Per il Fmi, questo significa una carbon tax pari a 75 dollari per tonnellata di CO2, da introdurre gradualmente entro il 2030. Considerando anche altri due scenari meno ambiziosi, con tasse a 50 e 25 dollari, i «diversi livelli di tassazione (carbon tax uniformi al 25, 50 o 75 dollari per tonnellata) ridurrebbero le emissioni di CO2, rispettivamente, di 19, 29 e 35%, nei paesi del G20». Parallelamente, secondo il Fondo «i prezzi dell’elettricità aumenterebbero in media del 45%, e quelli della benzina del 15%», ma estrapolando i dati per il nostro Paese dall’Osservatorio dettagliano che in Italia «il prezzo di carbone aumenterebbe del 134%, quello dell’elettricità del 18%. Per la benzina, l’aumento di prezzo sarebbe di circa il 10%». Un cataclisma? Non sembra: «Si arriverebbe dunque a livelli dei prezzi già registrati in passato (si pensi al biennio 2012-2013)».
È comunque vero, come sottolineano dall’Osservatorio, che «l’imposizione di una tassa sulla CO2 avrebbe grande impatto su determinate categorie di lavoratori e settori industriali, in particolare quelle legate al carbone, il cui livello di occupazione è già previsto scendere in ogni caso.
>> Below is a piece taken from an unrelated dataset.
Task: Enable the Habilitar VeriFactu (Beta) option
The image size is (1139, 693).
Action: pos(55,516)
L’introduzione della carbon tax velocizzerebbe questi processi, aggravando così il conflitto di breve periodo tra obiettivi occupazionali e obiettivi ambientali. Come conciliare l’introduzione di una carbon tax con queste considerazioni? La chiave di volta sta nello sfruttare in maniera efficiente ed efficace le risorse derivanti dalla carbon tax». Come in Svezia, dove la carbon tax introdotta nel 1991 a 127 dollari per tonnellata (quasi il doppio di quella proposta dal Fmi) è stata inclusa in un pacchetto di riforme volto a ridurre la pressione fiscale su lavoro e capitale, compensando il peso che la carbon tax avrebbe avuto sulle famiglie a basso e medio reddito.
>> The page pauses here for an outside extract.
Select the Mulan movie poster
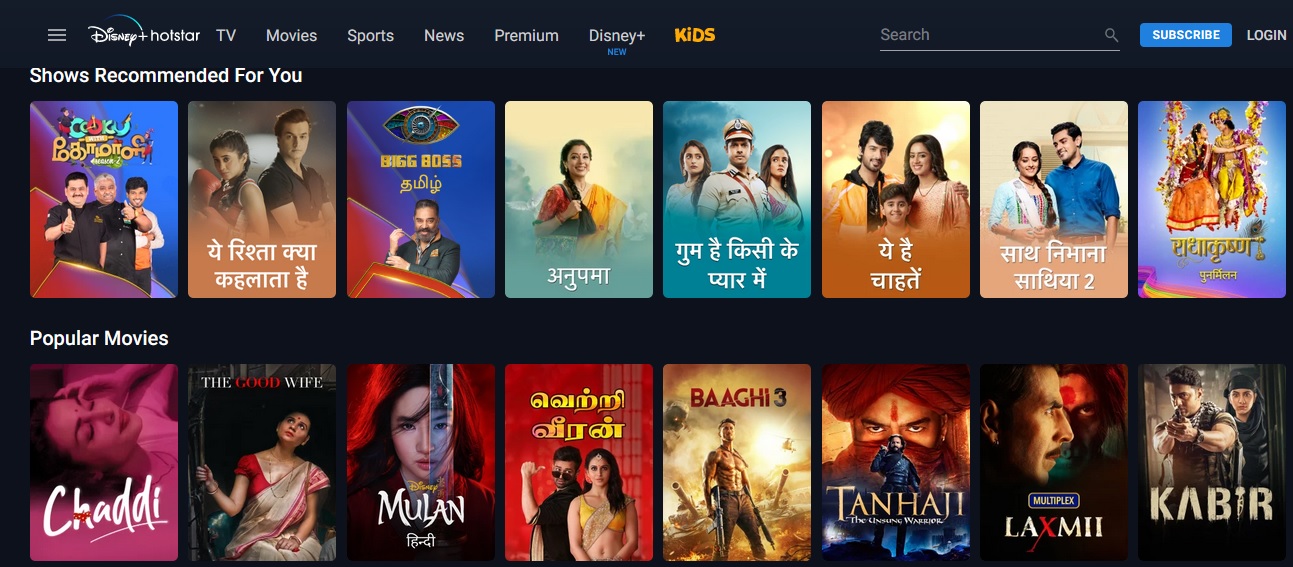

Per l’Italia, una carbon tax di 75 dollari a tonnellata «genererebbe un gettito dello 0,8% del Pil nel 2030», che misurato sul Pil del 2018 si tradurrebbe in oltre 14 miliardi di euro l’anno. Soldi che non solo compenserebbero gli svantaggi legati alla carbon tax, ma darebbero nuove possibilità di sviluppo: «Il lavoro del Fondo spiega, per esempio, che una misura che compensi il 40% più povero della popolazione (piuttosto che l’intero spettro dei cittadini) e le categorie di lavoratori più vulnerabili lascerebbe comunque tre quarti del gettito per altri interventi come investimenti o tagli alle tasse sul lavoro».